Harriet Siliman Cosgrove (1887 – 1970) was an American archaeologist. Her fascination for archeology first started when she moved to Silver City, New Mexico, in 1906 with her husband Cornelius.

In 1919, the Cosgroves bought land in Grant County, New Mexico and began excavating Mimbres Valley ceramics. The Mimbres Valley has pre-Columbian culture dating from 200AD to 1150AD. The Cosgroves reportedly spent their free time exploring the Mimbres Valley with their son, Burton Cosgrove Jr. In the 1920s, the Cosgroves met Alfred Vincent Kidder (1885–1963), at the time curator of North American Archeology at Harvard's Peabody Museum. Kidder was extremely impressed with the Cosgroves' amateur archaeological work on Mimbres culture; the Cosgroves were later hired in 1924 by Harvard University's Peabody museum through the help of Kidder. Harriet was among the first women in the field of archeology to be professionally employed. She then began professionally excavating sites for the Harvard Peabody Museum, beginning with an expedition in the Mimbres Valley.
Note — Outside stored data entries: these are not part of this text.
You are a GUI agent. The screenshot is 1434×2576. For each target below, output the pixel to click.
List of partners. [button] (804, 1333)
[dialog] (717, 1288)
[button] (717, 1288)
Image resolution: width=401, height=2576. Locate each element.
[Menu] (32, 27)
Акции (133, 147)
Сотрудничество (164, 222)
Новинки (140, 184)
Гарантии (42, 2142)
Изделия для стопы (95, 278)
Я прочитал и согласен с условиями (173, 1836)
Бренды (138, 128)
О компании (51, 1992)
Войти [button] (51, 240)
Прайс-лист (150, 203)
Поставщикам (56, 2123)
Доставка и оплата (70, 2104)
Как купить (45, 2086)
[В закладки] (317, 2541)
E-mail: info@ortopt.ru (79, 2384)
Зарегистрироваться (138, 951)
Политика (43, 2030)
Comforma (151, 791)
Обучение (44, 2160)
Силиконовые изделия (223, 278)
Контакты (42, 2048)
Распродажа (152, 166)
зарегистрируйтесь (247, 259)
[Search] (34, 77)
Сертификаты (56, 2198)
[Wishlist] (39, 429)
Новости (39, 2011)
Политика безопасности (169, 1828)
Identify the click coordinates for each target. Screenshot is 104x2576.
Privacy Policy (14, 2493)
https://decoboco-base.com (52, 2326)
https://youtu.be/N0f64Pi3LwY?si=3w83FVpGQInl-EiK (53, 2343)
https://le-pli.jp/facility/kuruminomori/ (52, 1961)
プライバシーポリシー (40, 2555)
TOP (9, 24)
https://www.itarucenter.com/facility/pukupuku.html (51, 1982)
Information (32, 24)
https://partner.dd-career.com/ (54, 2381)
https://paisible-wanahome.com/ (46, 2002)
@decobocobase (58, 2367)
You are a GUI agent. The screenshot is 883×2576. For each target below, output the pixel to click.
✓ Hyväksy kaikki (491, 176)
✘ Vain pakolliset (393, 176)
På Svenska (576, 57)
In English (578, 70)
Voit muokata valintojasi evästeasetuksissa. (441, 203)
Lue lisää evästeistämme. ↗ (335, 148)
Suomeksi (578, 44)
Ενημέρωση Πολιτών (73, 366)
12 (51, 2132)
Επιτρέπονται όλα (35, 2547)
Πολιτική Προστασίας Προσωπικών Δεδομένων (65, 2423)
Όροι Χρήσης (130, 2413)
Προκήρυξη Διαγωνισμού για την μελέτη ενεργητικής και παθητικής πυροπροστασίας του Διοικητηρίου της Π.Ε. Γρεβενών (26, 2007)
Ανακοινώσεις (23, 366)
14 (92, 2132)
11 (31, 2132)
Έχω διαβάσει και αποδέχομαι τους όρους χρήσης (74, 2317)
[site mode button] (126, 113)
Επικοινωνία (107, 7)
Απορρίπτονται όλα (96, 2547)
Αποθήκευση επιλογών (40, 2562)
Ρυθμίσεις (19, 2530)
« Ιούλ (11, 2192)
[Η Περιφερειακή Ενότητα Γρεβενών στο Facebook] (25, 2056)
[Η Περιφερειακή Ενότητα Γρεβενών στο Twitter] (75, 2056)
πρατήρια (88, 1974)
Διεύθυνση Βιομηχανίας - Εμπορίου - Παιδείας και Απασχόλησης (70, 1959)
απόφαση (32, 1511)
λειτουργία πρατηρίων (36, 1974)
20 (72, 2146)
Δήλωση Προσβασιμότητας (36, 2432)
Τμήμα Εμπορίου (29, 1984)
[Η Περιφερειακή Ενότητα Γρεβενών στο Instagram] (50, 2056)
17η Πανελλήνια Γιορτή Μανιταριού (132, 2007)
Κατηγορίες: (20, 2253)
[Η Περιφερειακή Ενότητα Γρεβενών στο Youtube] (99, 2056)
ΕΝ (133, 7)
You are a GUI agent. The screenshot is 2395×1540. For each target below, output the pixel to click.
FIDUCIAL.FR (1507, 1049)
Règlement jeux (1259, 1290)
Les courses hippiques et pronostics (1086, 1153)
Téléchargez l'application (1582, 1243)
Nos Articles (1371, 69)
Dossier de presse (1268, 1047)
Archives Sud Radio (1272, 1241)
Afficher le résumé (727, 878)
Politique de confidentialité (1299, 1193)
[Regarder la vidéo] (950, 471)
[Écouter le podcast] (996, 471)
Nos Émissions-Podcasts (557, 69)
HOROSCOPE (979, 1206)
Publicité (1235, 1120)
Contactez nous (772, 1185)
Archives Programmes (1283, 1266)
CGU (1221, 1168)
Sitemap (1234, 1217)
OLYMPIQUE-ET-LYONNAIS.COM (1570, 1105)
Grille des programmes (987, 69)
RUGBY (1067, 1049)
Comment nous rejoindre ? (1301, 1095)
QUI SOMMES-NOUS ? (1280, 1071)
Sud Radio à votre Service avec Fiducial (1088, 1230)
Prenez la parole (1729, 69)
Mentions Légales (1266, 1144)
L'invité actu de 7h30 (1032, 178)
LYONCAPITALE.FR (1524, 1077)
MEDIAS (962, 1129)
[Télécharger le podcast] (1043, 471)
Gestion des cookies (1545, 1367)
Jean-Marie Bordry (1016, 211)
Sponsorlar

The Cosgroves' first professional archaeology endeavor was to excavate the Swarts Ruin, also known as the Swarts Ranch Ruin. The Swarts Ruin was part of the Mimbres Valley, however cultural artifacts of this area of the site suggest that the culture was only active between 1000AD – 1150AD in that area. The Swarts excavation established the Cosgroves as elite Southwestern Archaeologists as well as solidifying their image as a team unit. The site was photographically documented by Cornelius and Harriet made ink drawings of every bowl excavated, totaling over 700 Swarts Ruin pots. In total, nearly 10,000 artifacts were found and chronologically recorded by season. Extremely thorough notes were also taken by Harriet pertaining to room locations on the site, dimensions of these rooms, and the floor's soil type; this was done for all burial sites discovered by the Cosgroves. The finds of the site were published in 1932 as "The Swarts Ruin: A Typical Mimbres Site in Southwestern New Mexico" which detailed the findings from 1924–1927 by season. The excavation was deemed "prodigious" and is still used as the primary reference for Mimbres Scholars.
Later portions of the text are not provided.